## Task brief
Could you reproduce every one of the entries below verbatim, keeping each line and its wording unchanged?

◇ ◇ ◇

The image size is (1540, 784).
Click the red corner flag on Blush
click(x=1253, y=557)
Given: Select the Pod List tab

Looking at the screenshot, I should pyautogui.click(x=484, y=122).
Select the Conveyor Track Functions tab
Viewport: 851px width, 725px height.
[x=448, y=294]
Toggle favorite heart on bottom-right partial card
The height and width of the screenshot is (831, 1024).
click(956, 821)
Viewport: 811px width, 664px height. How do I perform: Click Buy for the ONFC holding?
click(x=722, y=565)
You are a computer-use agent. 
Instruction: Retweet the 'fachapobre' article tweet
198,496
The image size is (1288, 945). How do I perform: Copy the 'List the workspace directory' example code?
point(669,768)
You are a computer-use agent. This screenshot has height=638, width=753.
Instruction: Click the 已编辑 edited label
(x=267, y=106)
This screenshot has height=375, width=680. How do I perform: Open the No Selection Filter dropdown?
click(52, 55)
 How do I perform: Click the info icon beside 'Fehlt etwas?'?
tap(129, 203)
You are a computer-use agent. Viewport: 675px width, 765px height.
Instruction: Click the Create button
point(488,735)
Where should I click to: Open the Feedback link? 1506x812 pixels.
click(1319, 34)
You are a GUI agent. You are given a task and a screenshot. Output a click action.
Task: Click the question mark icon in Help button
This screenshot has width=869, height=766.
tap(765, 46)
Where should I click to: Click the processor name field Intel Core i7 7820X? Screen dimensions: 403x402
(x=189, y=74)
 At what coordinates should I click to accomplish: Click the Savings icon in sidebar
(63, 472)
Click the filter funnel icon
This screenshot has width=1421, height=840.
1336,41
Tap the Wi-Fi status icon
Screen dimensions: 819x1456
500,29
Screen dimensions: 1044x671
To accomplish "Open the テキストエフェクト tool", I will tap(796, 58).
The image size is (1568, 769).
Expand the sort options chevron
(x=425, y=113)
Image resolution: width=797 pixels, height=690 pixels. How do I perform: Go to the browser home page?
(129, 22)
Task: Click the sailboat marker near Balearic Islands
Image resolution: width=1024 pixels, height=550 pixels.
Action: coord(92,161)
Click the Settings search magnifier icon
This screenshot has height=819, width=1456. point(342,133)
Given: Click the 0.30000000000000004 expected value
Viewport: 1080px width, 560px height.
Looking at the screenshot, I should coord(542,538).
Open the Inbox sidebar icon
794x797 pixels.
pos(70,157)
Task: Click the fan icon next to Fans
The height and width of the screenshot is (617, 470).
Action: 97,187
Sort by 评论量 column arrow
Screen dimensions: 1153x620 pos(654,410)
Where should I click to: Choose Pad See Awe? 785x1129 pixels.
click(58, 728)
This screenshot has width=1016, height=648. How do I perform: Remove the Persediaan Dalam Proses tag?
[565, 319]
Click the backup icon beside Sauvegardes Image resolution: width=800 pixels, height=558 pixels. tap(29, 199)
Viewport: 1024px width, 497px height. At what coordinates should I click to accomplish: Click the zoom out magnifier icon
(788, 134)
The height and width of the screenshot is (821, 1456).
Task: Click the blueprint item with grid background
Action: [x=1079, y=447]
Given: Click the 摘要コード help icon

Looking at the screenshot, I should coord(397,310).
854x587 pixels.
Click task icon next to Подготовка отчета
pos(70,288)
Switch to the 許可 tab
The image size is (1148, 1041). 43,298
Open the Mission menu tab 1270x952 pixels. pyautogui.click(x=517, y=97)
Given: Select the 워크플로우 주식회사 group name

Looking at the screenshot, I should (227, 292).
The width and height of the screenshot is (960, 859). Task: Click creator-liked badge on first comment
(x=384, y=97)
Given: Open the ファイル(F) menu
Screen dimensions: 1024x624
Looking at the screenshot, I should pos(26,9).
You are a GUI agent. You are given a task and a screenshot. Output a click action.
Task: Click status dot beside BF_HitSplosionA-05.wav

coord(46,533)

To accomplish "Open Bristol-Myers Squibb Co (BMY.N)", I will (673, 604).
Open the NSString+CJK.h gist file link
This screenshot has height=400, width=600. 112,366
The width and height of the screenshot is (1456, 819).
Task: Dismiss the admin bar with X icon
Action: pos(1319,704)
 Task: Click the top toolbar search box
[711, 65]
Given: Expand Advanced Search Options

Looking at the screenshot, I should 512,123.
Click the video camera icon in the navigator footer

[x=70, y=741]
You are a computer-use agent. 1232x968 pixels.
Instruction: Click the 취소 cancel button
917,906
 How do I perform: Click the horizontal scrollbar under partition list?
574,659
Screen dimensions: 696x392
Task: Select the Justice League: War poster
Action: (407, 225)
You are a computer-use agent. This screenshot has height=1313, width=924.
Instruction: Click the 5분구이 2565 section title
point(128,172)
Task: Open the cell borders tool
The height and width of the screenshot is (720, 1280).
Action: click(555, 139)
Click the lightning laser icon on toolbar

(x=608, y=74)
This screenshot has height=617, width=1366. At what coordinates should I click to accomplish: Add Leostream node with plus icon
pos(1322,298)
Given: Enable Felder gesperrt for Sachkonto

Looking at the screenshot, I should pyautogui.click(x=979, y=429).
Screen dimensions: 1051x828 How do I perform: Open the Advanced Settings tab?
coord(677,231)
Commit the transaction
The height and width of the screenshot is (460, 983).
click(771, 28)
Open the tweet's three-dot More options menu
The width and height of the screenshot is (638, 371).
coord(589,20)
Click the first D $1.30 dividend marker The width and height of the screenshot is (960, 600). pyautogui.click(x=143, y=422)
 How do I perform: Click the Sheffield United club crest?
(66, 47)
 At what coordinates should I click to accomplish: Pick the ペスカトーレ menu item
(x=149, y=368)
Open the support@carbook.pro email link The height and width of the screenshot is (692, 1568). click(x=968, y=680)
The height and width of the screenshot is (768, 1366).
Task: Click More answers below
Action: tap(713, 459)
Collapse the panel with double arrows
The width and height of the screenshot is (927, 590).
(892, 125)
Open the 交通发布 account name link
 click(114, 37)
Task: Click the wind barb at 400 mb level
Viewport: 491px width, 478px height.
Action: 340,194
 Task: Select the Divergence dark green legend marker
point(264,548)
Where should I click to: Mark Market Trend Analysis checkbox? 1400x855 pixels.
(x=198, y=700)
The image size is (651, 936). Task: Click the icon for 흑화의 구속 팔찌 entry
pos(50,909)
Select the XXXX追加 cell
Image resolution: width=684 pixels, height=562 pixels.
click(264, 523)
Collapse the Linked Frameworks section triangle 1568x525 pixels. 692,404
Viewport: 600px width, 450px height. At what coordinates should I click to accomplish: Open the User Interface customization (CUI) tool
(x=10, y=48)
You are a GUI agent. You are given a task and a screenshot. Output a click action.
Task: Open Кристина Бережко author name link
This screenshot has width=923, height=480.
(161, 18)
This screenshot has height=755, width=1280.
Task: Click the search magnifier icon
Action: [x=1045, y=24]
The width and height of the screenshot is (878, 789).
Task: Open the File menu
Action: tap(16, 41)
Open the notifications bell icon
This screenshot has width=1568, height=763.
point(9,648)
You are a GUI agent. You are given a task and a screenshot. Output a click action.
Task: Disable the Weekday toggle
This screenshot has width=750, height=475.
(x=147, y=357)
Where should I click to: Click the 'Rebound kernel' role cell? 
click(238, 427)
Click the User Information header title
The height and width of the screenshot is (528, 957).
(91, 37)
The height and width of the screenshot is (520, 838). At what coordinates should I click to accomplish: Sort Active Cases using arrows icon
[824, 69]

◇ ◇ ◇

## Full output
The image size is (1540, 784).
Click the red corner flag on Blush
click(x=1253, y=557)
Given: Select the Pod List tab

Looking at the screenshot, I should pyautogui.click(x=484, y=122).
Select the Conveyor Track Functions tab
Viewport: 851px width, 725px height.
[x=448, y=294]
Toggle favorite heart on bottom-right partial card
The height and width of the screenshot is (831, 1024).
click(956, 821)
Viewport: 811px width, 664px height. How do I perform: Click Buy for the ONFC holding?
click(x=722, y=565)
You are a computer-use agent. 
Instruction: Retweet the 'fachapobre' article tweet
198,496
The image size is (1288, 945). How do I perform: Copy the 'List the workspace directory' example code?
point(669,768)
You are a computer-use agent. This screenshot has height=638, width=753.
Instruction: Click the 已编辑 edited label
(x=267, y=106)
This screenshot has height=375, width=680. How do I perform: Open the No Selection Filter dropdown?
click(52, 55)
 How do I perform: Click the info icon beside 'Fehlt etwas?'?
tap(129, 203)
You are a computer-use agent. Viewport: 675px width, 765px height.
Instruction: Click the Create button
point(488,735)
Where should I click to: Open the Feedback link? 1506x812 pixels.
click(1319, 34)
You are a GUI agent. You are given a task and a screenshot. Output a click action.
Task: Click the question mark icon in Help button
This screenshot has width=869, height=766.
tap(765, 46)
Where should I click to: Click the processor name field Intel Core i7 7820X? Screen dimensions: 403x402
(x=189, y=74)
 At what coordinates should I click to accomplish: Click the Savings icon in sidebar
(63, 472)
Click the filter funnel icon
This screenshot has width=1421, height=840.
1336,41
Tap the Wi-Fi status icon
Screen dimensions: 819x1456
500,29
Screen dimensions: 1044x671
To accomplish "Open the テキストエフェクト tool", I will tap(796, 58).
The image size is (1568, 769).
Expand the sort options chevron
(x=425, y=113)
Image resolution: width=797 pixels, height=690 pixels. How do I perform: Go to the browser home page?
(129, 22)
Task: Click the sailboat marker near Balearic Islands
Image resolution: width=1024 pixels, height=550 pixels.
Action: coord(92,161)
Click the Settings search magnifier icon
This screenshot has height=819, width=1456. point(342,133)
Given: Click the 0.30000000000000004 expected value
Viewport: 1080px width, 560px height.
Looking at the screenshot, I should coord(542,538).
Open the Inbox sidebar icon
794x797 pixels.
pos(70,157)
Task: Click the fan icon next to Fans
The height and width of the screenshot is (617, 470).
Action: 97,187
Sort by 评论量 column arrow
Screen dimensions: 1153x620 pos(654,410)
Where should I click to: Choose Pad See Awe? 785x1129 pixels.
click(58, 728)
This screenshot has width=1016, height=648. How do I perform: Remove the Persediaan Dalam Proses tag?
[565, 319]
Click the backup icon beside Sauvegardes Image resolution: width=800 pixels, height=558 pixels. tap(29, 199)
Viewport: 1024px width, 497px height. At what coordinates should I click to accomplish: Click the zoom out magnifier icon
(788, 134)
The height and width of the screenshot is (821, 1456).
Task: Click the blueprint item with grid background
Action: [x=1079, y=447]
Given: Click the 摘要コード help icon

Looking at the screenshot, I should coord(397,310).
854x587 pixels.
Click task icon next to Подготовка отчета
pos(70,288)
Switch to the 許可 tab
The image size is (1148, 1041). 43,298
Open the Mission menu tab 1270x952 pixels. pyautogui.click(x=517, y=97)
Given: Select the 워크플로우 주식회사 group name

Looking at the screenshot, I should (227, 292).
The width and height of the screenshot is (960, 859). Task: Click creator-liked badge on first comment
(x=384, y=97)
Given: Open the ファイル(F) menu
Screen dimensions: 1024x624
Looking at the screenshot, I should pos(26,9).
You are a GUI agent. You are given a task and a screenshot. Output a click action.
Task: Click status dot beside BF_HitSplosionA-05.wav

coord(46,533)

To accomplish "Open Bristol-Myers Squibb Co (BMY.N)", I will (673, 604).
Open the NSString+CJK.h gist file link
This screenshot has height=400, width=600. 112,366
The width and height of the screenshot is (1456, 819).
Task: Dismiss the admin bar with X icon
Action: pos(1319,704)
 Task: Click the top toolbar search box
[711, 65]
Given: Expand Advanced Search Options

Looking at the screenshot, I should 512,123.
Click the video camera icon in the navigator footer

[x=70, y=741]
You are a computer-use agent. 1232x968 pixels.
Instruction: Click the 취소 cancel button
917,906
 How do I perform: Click the horizontal scrollbar under partition list?
574,659
Screen dimensions: 696x392
Task: Select the Justice League: War poster
Action: (407, 225)
You are a computer-use agent. This screenshot has height=1313, width=924.
Instruction: Click the 5분구이 2565 section title
point(128,172)
Task: Open the cell borders tool
The height and width of the screenshot is (720, 1280).
Action: click(555, 139)
Click the lightning laser icon on toolbar

(x=608, y=74)
This screenshot has height=617, width=1366. At what coordinates should I click to accomplish: Add Leostream node with plus icon
pos(1322,298)
Given: Enable Felder gesperrt for Sachkonto

Looking at the screenshot, I should pyautogui.click(x=979, y=429).
Screen dimensions: 1051x828 How do I perform: Open the Advanced Settings tab?
coord(677,231)
Commit the transaction
The height and width of the screenshot is (460, 983).
click(771, 28)
Open the tweet's three-dot More options menu
The width and height of the screenshot is (638, 371).
coord(589,20)
Click the first D $1.30 dividend marker The width and height of the screenshot is (960, 600). pyautogui.click(x=143, y=422)
 How do I perform: Click the Sheffield United club crest?
(66, 47)
 At what coordinates should I click to accomplish: Pick the ペスカトーレ menu item
(x=149, y=368)
Open the support@carbook.pro email link The height and width of the screenshot is (692, 1568). click(x=968, y=680)
The height and width of the screenshot is (768, 1366).
Task: Click More answers below
Action: tap(713, 459)
Collapse the panel with double arrows
The width and height of the screenshot is (927, 590).
(892, 125)
Open the 交通发布 account name link
 click(114, 37)
Task: Click the wind barb at 400 mb level
Viewport: 491px width, 478px height.
Action: 340,194
 Task: Select the Divergence dark green legend marker
point(264,548)
Where should I click to: Mark Market Trend Analysis checkbox? 1400x855 pixels.
(x=198, y=700)
The image size is (651, 936). Task: Click the icon for 흑화의 구속 팔찌 entry
pos(50,909)
Select the XXXX追加 cell
Image resolution: width=684 pixels, height=562 pixels.
click(264, 523)
Collapse the Linked Frameworks section triangle 1568x525 pixels. 692,404
Viewport: 600px width, 450px height. At what coordinates should I click to accomplish: Open the User Interface customization (CUI) tool
(x=10, y=48)
You are a GUI agent. You are given a task and a screenshot. Output a click action.
Task: Open Кристина Бережко author name link
This screenshot has width=923, height=480.
(161, 18)
This screenshot has height=755, width=1280.
Task: Click the search magnifier icon
Action: [x=1045, y=24]
The width and height of the screenshot is (878, 789).
Task: Open the File menu
Action: tap(16, 41)
Open the notifications bell icon
This screenshot has width=1568, height=763.
point(9,648)
You are a GUI agent. You are given a task and a screenshot. Output a click action.
Task: Disable the Weekday toggle
This screenshot has width=750, height=475.
(x=147, y=357)
Where should I click to: Click the 'Rebound kernel' role cell? 
click(238, 427)
Click the User Information header title
The height and width of the screenshot is (528, 957).
(91, 37)
The height and width of the screenshot is (520, 838). At what coordinates should I click to accomplish: Sort Active Cases using arrows icon
[824, 69]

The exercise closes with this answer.